### REQUIREMENT
With spelling and spacing unchanged, write out each line of the material.

### DATASET EXTRACT
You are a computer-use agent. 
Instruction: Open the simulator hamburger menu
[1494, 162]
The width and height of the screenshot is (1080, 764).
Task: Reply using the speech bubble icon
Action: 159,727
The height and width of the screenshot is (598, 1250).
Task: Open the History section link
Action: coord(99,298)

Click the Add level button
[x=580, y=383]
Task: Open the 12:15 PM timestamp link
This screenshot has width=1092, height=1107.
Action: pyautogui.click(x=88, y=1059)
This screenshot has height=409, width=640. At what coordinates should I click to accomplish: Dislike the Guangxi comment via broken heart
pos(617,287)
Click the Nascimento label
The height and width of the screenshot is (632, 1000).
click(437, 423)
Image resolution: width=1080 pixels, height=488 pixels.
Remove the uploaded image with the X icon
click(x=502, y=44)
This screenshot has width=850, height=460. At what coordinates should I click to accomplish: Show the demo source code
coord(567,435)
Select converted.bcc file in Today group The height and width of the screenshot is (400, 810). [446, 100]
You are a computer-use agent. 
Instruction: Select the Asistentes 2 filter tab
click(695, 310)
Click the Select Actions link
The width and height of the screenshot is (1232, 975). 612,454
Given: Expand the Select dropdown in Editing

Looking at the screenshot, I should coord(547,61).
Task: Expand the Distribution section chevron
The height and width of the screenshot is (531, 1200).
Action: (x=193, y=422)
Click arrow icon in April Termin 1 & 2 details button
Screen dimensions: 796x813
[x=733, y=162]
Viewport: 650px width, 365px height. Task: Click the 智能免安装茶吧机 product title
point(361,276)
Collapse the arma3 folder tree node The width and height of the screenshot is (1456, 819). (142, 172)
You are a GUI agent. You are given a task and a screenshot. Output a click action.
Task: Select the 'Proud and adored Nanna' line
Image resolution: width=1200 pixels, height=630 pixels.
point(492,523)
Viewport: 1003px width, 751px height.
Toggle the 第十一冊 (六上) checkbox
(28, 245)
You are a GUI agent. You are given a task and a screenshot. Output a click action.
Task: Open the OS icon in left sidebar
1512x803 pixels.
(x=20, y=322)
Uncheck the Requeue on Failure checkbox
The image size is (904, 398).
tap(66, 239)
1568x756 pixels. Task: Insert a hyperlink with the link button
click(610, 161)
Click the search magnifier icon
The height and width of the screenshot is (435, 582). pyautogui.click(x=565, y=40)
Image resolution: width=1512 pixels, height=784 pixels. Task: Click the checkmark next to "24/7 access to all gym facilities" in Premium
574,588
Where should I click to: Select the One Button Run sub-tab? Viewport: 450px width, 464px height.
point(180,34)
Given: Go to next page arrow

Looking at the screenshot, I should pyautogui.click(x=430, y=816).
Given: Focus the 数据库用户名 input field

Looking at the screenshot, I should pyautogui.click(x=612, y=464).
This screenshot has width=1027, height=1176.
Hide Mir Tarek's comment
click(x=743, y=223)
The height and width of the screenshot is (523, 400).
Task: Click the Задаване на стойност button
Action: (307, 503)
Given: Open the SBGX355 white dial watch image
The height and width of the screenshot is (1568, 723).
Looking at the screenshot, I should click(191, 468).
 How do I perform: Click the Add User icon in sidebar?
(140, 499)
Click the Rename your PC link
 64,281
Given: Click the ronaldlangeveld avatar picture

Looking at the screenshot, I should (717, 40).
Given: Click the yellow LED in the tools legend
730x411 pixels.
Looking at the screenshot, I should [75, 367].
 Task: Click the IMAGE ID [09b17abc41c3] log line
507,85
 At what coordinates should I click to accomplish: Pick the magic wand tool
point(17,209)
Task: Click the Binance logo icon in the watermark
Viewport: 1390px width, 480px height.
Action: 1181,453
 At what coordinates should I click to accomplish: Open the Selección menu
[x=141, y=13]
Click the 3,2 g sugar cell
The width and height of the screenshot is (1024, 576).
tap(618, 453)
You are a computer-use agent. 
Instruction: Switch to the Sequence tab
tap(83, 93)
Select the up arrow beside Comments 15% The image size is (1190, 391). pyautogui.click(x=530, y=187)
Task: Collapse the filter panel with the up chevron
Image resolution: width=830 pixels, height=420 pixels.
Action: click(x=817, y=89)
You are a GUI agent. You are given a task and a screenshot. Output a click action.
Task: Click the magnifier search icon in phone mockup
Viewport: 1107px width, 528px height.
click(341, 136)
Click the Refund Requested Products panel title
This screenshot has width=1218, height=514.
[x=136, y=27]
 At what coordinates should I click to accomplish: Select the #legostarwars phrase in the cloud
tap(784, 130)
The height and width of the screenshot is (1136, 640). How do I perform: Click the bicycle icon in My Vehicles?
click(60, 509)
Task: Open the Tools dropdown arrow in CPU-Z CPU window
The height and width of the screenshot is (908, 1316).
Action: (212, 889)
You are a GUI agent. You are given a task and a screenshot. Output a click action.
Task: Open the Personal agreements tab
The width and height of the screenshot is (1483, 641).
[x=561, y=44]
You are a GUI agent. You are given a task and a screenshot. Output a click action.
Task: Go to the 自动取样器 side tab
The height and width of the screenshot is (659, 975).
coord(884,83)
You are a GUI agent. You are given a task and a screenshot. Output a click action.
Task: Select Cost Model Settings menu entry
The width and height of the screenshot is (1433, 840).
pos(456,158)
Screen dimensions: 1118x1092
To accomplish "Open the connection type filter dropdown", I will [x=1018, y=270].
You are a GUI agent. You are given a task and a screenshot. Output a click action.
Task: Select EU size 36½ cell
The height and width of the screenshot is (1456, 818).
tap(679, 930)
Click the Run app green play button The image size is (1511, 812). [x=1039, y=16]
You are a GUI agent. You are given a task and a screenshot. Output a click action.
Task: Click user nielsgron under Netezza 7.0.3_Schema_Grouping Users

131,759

### RESULT
You are a computer-use agent. 
Instruction: Open the simulator hamburger menu
[1494, 162]
The width and height of the screenshot is (1080, 764).
Task: Reply using the speech bubble icon
Action: 159,727
The height and width of the screenshot is (598, 1250).
Task: Open the History section link
Action: coord(99,298)

Click the Add level button
[x=580, y=383]
Task: Open the 12:15 PM timestamp link
This screenshot has width=1092, height=1107.
Action: pyautogui.click(x=88, y=1059)
This screenshot has height=409, width=640. At what coordinates should I click to accomplish: Dislike the Guangxi comment via broken heart
pos(617,287)
Click the Nascimento label
The height and width of the screenshot is (632, 1000).
click(437, 423)
Image resolution: width=1080 pixels, height=488 pixels.
Remove the uploaded image with the X icon
click(x=502, y=44)
This screenshot has width=850, height=460. At what coordinates should I click to accomplish: Show the demo source code
coord(567,435)
Select converted.bcc file in Today group The height and width of the screenshot is (400, 810). [446, 100]
You are a computer-use agent. 
Instruction: Select the Asistentes 2 filter tab
click(695, 310)
Click the Select Actions link
The width and height of the screenshot is (1232, 975). 612,454
Given: Expand the Select dropdown in Editing

Looking at the screenshot, I should coord(547,61).
Task: Expand the Distribution section chevron
The height and width of the screenshot is (531, 1200).
Action: (x=193, y=422)
Click arrow icon in April Termin 1 & 2 details button
Screen dimensions: 796x813
[x=733, y=162]
Viewport: 650px width, 365px height. Task: Click the 智能免安装茶吧机 product title
point(361,276)
Collapse the arma3 folder tree node The width and height of the screenshot is (1456, 819). (142, 172)
You are a GUI agent. You are given a task and a screenshot. Output a click action.
Task: Select the 'Proud and adored Nanna' line
Image resolution: width=1200 pixels, height=630 pixels.
point(492,523)
Viewport: 1003px width, 751px height.
Toggle the 第十一冊 (六上) checkbox
(28, 245)
You are a GUI agent. You are given a task and a screenshot. Output a click action.
Task: Open the OS icon in left sidebar
1512x803 pixels.
(x=20, y=322)
Uncheck the Requeue on Failure checkbox
The image size is (904, 398).
tap(66, 239)
1568x756 pixels. Task: Insert a hyperlink with the link button
click(610, 161)
Click the search magnifier icon
The height and width of the screenshot is (435, 582). pyautogui.click(x=565, y=40)
Image resolution: width=1512 pixels, height=784 pixels. Task: Click the checkmark next to "24/7 access to all gym facilities" in Premium
574,588
Where should I click to: Select the One Button Run sub-tab? Viewport: 450px width, 464px height.
point(180,34)
Given: Go to next page arrow

Looking at the screenshot, I should pyautogui.click(x=430, y=816).
Given: Focus the 数据库用户名 input field

Looking at the screenshot, I should pyautogui.click(x=612, y=464).
This screenshot has width=1027, height=1176.
Hide Mir Tarek's comment
click(x=743, y=223)
The height and width of the screenshot is (523, 400).
Task: Click the Задаване на стойност button
Action: (307, 503)
Given: Open the SBGX355 white dial watch image
The height and width of the screenshot is (1568, 723).
Looking at the screenshot, I should click(191, 468).
 How do I perform: Click the Add User icon in sidebar?
(140, 499)
Click the Rename your PC link
 64,281
Given: Click the ronaldlangeveld avatar picture

Looking at the screenshot, I should (717, 40).
Given: Click the yellow LED in the tools legend
730x411 pixels.
Looking at the screenshot, I should [75, 367].
 Task: Click the IMAGE ID [09b17abc41c3] log line
507,85
 At what coordinates should I click to accomplish: Pick the magic wand tool
point(17,209)
Task: Click the Binance logo icon in the watermark
Viewport: 1390px width, 480px height.
Action: 1181,453
 At what coordinates should I click to accomplish: Open the Selección menu
[x=141, y=13]
Click the 3,2 g sugar cell
The width and height of the screenshot is (1024, 576).
tap(618, 453)
You are a computer-use agent. 
Instruction: Switch to the Sequence tab
tap(83, 93)
Select the up arrow beside Comments 15% The image size is (1190, 391). pyautogui.click(x=530, y=187)
Task: Collapse the filter panel with the up chevron
Image resolution: width=830 pixels, height=420 pixels.
Action: click(x=817, y=89)
You are a GUI agent. You are given a task and a screenshot. Output a click action.
Task: Click the magnifier search icon in phone mockup
Viewport: 1107px width, 528px height.
click(341, 136)
Click the Refund Requested Products panel title
This screenshot has width=1218, height=514.
[x=136, y=27]
 At what coordinates should I click to accomplish: Select the #legostarwars phrase in the cloud
tap(784, 130)
The height and width of the screenshot is (1136, 640). How do I perform: Click the bicycle icon in My Vehicles?
click(60, 509)
Task: Open the Tools dropdown arrow in CPU-Z CPU window
The height and width of the screenshot is (908, 1316).
Action: (212, 889)
You are a GUI agent. You are given a task and a screenshot. Output a click action.
Task: Open the Personal agreements tab
The width and height of the screenshot is (1483, 641).
[x=561, y=44]
You are a GUI agent. You are given a task and a screenshot. Output a click action.
Task: Go to the 自动取样器 side tab
The height and width of the screenshot is (659, 975).
coord(884,83)
You are a GUI agent. You are given a task and a screenshot. Output a click action.
Task: Select Cost Model Settings menu entry
The width and height of the screenshot is (1433, 840).
pos(456,158)
Screen dimensions: 1118x1092
To accomplish "Open the connection type filter dropdown", I will [x=1018, y=270].
You are a GUI agent. You are given a task and a screenshot. Output a click action.
Task: Select EU size 36½ cell
The height and width of the screenshot is (1456, 818).
tap(679, 930)
Click the Run app green play button The image size is (1511, 812). [x=1039, y=16]
You are a GUI agent. You are given a task and a screenshot. Output a click action.
Task: Click user nielsgron under Netezza 7.0.3_Schema_Grouping Users

131,759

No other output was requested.